=== WORK TASK ===
Please keep to the lines below from the one with "Click the /index.html target address cell" through the one with "The width and", and restate them word for word, ends included.

=== RECORDS SHOWN ===
[Start of section]
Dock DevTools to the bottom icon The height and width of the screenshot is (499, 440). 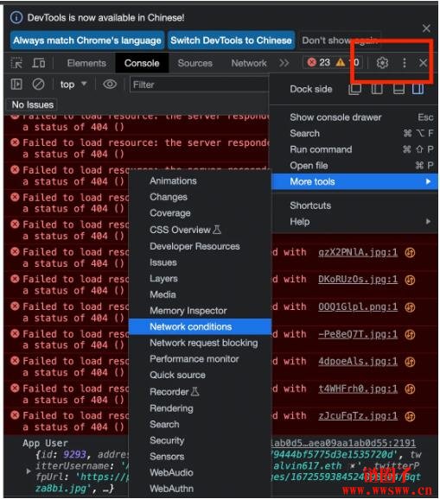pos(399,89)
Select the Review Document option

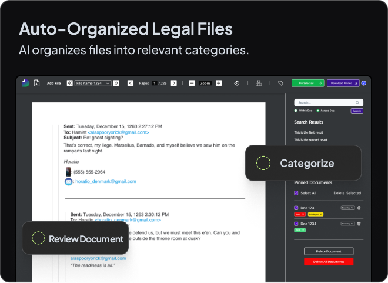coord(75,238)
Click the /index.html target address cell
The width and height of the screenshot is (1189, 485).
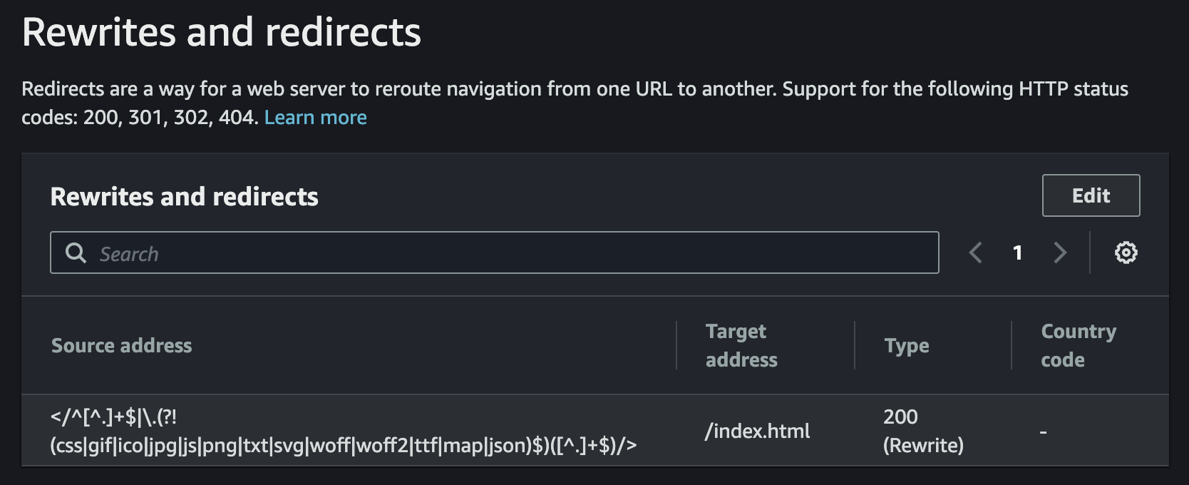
[End of section]
[Start of section]
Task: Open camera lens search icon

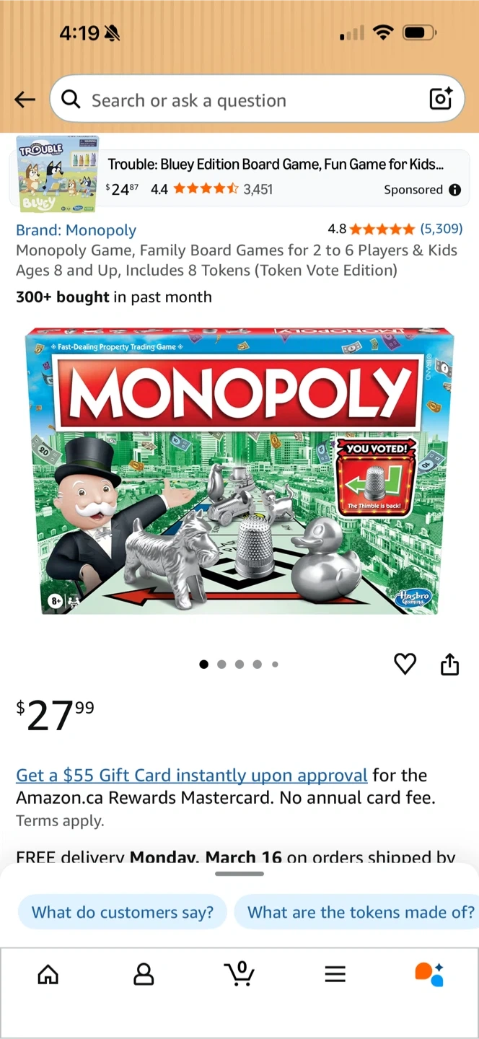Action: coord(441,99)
[End of section]
=== REPLY TO THE EXERCISE ===
Click the /index.html target address cell
The width and height of the screenshot is (1189, 485).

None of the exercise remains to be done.